Dr. Jessica Flanigan, associate professor of leadership studies and philosophy, politics, economics, and law (PPEL) asks students to consider these types of ethical dilemmas.

“I want to get students more involved in ethics, to have it become a part of their everyday life,” the University’s inaugural ethics fellow said. “University of Richmond has an exceptionally strong focus on ethics research for an institution its size. Ethicists work across disciplines at the Jepson School of Leadership Studies, the PPEL Program, the Philosophy Department, and the Political Science Department.”

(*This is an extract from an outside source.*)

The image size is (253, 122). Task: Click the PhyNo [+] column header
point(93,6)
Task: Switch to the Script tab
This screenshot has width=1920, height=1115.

When Flanigan joined the Jepson School faculty in 2012, she was eager to harness that strength. In 2015, she created the University’s Political Philosophy Faculty Learning Community, now known as the Ethics Working Group. The cross-campus group hosts guest speakers to discuss research and developments in the field of ethics.

Since becoming the University’s ethics fellow in August 2018, Flanigan has been hosting, participating in, and otherwise supporting conversations among faculty, students, and staff about ethical issues.
“I’ve given guest lectures on Aristotle and the good life for the Philosophy Department, the ethics of Adderall for the Psychology Department, and sweatshops as well as charisma and authenticity in leadership for the Jepson School,” she said.

Flanigan exposes students to ethical discussions outside the classroom as well. As the college fellow for first-year residence hall Lora Robins Court, she facilitated a discussion of the previously mentioned trolley problem (a popular thought experiment in ethics) and a debate about ethical decision making in a world where perceived reality is actually computer simulation.

Next, she plans to host a pop-up “Ask-a-Philosopher” booth in Lora Robins Court, where residents can drop by to discuss ethical questions with her.

Since 2013, Flanigan has coached the Jepson School’s Ethics Bowl team, comprising four students who compete in the annual Southeast Regional Intercollegiate Ethics Bowl. This year, team members debated a wide range of issues, including kosher slaughter laws, restoration of felons’ voting rights, offshore money laundering, and trans-racial identity.

“From working with Dr. Flanigan, I have learned the importance of considering counterarguments, how to prepare to refute objections, and how to boil my thoughts down to concise, clear, and easily digestible language,” said team member Holly McNaughton, ’19. “My participation in the Ethics Bowl has been one of the best parts of my Jepson experience. It made me more confident in my ability to engage in thoughtful, intellectual discourse.”

Team member Eliana Fleischer, ’20, concurred. “By teaching me to articulate both sides of a dilemma, Dr. Flanigan strengthened my process for arriving at ethical conclusions. I now enjoy bringing ethical questions into discussions I have in classes and with my friends.”

Other students, such as Jenny Crowell, ’19, have undertaken independent studies with Flanigan. Crowell, a student-athlete, is applying an ethical lens to her research on the effects of sports-related brain injuries.

Noting the centrality of ethics to a Jepson School education, Flanigan continues to look for more ways to connect students to ethics.

“I’m planning a workshop for faculty who are interested in incorporating philosophy as a way of life into their pedagogy,” she said. “Through their teaching, faculty could engage students in thinking about living an ethical life.”